The combination of synergistic colors will increase the sense of light and shade and regularity and give people a sense of the beauty of order. The emotional impact of such color schemes is milder than the combination of contrasting colors, and it is the most conservative and safe method to use synergistic colors in interior color design [46]. Yildirim et al. believe that changing the spatial characteristics (such as furniture and decoration) of an indoor environment where the color remains the same will also lead to the change of emotional responses [12]. In comparison, this study explores people’s preferences of different schemes of color combination in an indoor environment where the spatial characteristics remain unchanged and is an endeavor to expand the scope of research in this direction.

4.2. Innovations of Research Design

Although the emotional influence of color shades on hotel guests has been dealt with in some previous studies [43], this study has pushed the boundary of this line of research by introducing the variable of grayscale. In most existing studies, only gender has been utilized to distinguish groups of respondents.
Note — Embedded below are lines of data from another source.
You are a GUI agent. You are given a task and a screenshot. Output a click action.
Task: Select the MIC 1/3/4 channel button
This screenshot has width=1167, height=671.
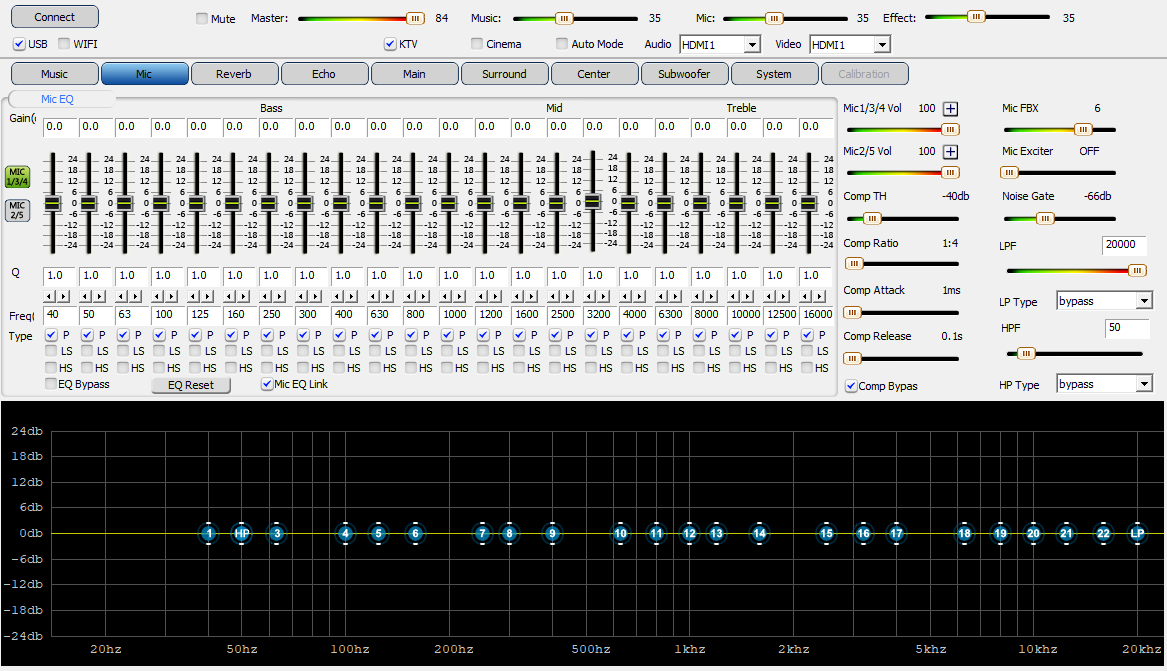coord(17,176)
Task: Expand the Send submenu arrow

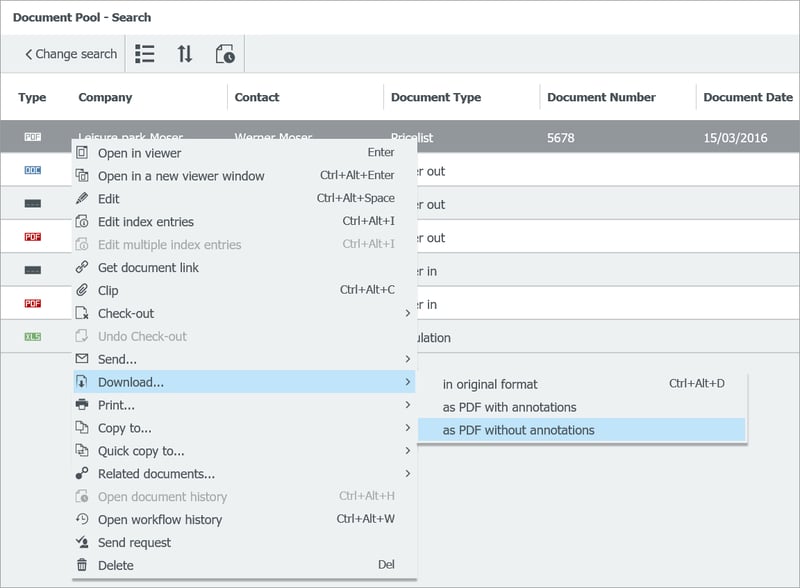Action: tap(407, 359)
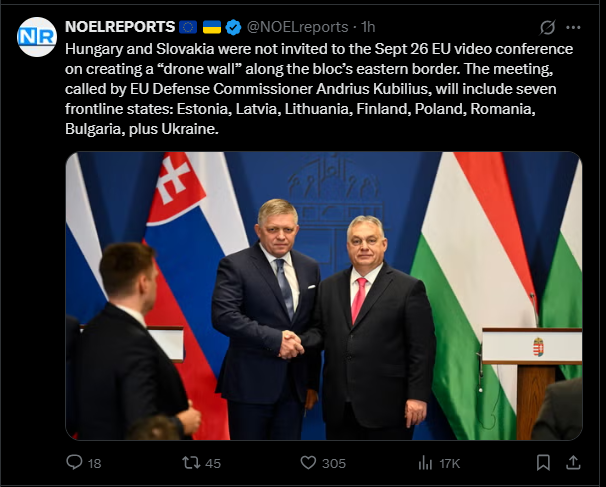The height and width of the screenshot is (487, 606).
Task: Open the photo of two men shaking hands
Action: [x=323, y=296]
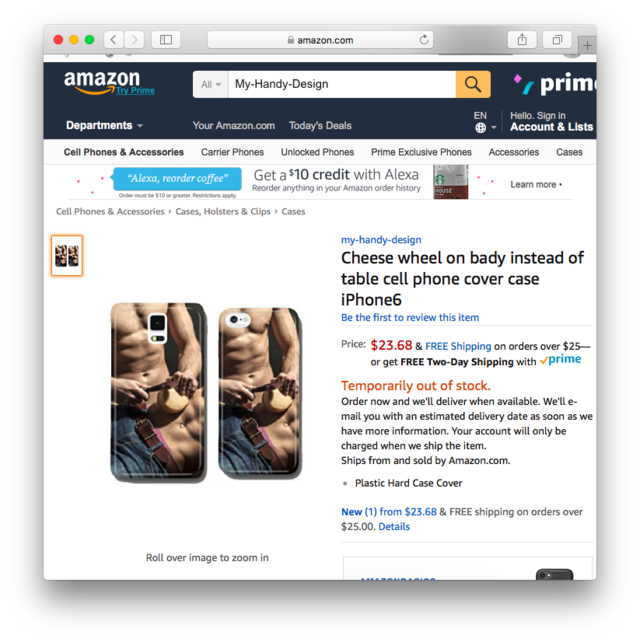The width and height of the screenshot is (640, 642).
Task: Select the product image thumbnail
Action: tap(67, 255)
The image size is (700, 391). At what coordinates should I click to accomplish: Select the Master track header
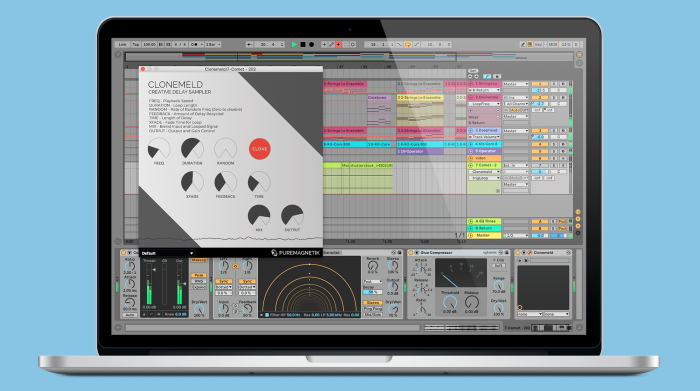click(485, 235)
This study, however, differs from previous studies by introducing the previously ignored variables of age and educational background and offering new insights into the potential influence of age and education on the emotional experiences of different color schemes. In addition, this study added color blindness and weakness tests to the experimental design and hence avoided errors caused by color-blind subjects. In order to make customers have a good accommodation experience, it is common practice that a stable, gentle, and homelike environment be created to soothe their nerves and guarantee a good night’s sleep. In light of this practice, the indoor environment of the virtual hotel room built in the current study is decorated with more high-end items so as to simulate an emotional experience that is better than feeling at home. Overall, this study created a fine-grained virtual hotel internal environment and has convincingly validated numerous basic theories of color psychology.
Despite the dominant effect of the main interior color, this study innovatively presented to the participants virtual hotel rooms decorated with a range of color combination schemes, including the combination of synergistic colors, contrasting colors, and 90° colors, and found that the combination of synergistic colors was preferable over that of all others, which gives further evidence to clarify the emotional effect of different color schemes in an indoor environment where the dominant color remains unchanged.
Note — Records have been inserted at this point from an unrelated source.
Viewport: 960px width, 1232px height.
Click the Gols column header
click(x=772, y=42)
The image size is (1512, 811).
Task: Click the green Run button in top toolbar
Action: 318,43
4.3. Limitations and Future Directions

Considering that prolonged experimental processes and questionnaires may cause respondents to lose patience, only three color systems were selected in the current study to minimize the duration of the experiment and the questionnaire and to reduce fatigue-induced errors. It is advisable for future research to take more colors into account through innovative research design. Marco et al. [43] stretched the timespan of their study and recorded respondents’ overall perceptions of interior color designs longitudinally over a year. Such a design may be recommendable for practitioners in the field of long-term rentals (such as timeshares), but it should be noted that respondents may develop attachments to the environment in which they have lived for a year [47,48] and hence give biased responses.
This study was based on a largely homogeneous cultural background, and most of the subjects were young and middle-aged. The researchers believed that although a multicultural background might help yield results with higher generalizability, there would be an overwhelming number of experimental variables, and consequently the researchers would be deterred from progressing the research agenda. However, we suggest that participants from multicultural backgrounds be recruited in future research so as to identify the similarities and differences across different cultures in the emotional experience of hotel internal environment colors.
To better control the experimental variables and ensure the accuracy of the results, this study fixed the lighting conditions and did not involve the discussion of the emotional effect of lighting. In future research, lighting can be added as a variable. Jingyi et al. examined the effect of different lights and concluded that limited light has a negative emotional effect on elderly subjects [49]. Natural light, or artificial light that is close to natural light, can be pleasant, reduce fatigue, and improve sleep [50,51]. Therefore, different lighting environments may also have an emotional impact. Future research can also take materials and texture into consideration, because the color of materials is a key factor in interior design or architectural design. Kim et al. mentioned that different indoor building materials have different degrees of reflection, which can affect people’s emotional experience of the color scheme in an indoor environment [52].
This study merely focused on the subjective evaluations of the participants, so the data collected comprised the participants’ emotional responses to different color schemes. Yilin et al. used eye-tracking glasses to record the subjects’ eye movements as affected by the lighting environment and simultaneously applied E-Prime 3.0 tools to obtain subjects’ psychological reactions [53]. We suggest that behavioral data and psychological data be collected to triangulate participants’ subjective evaluations in future research.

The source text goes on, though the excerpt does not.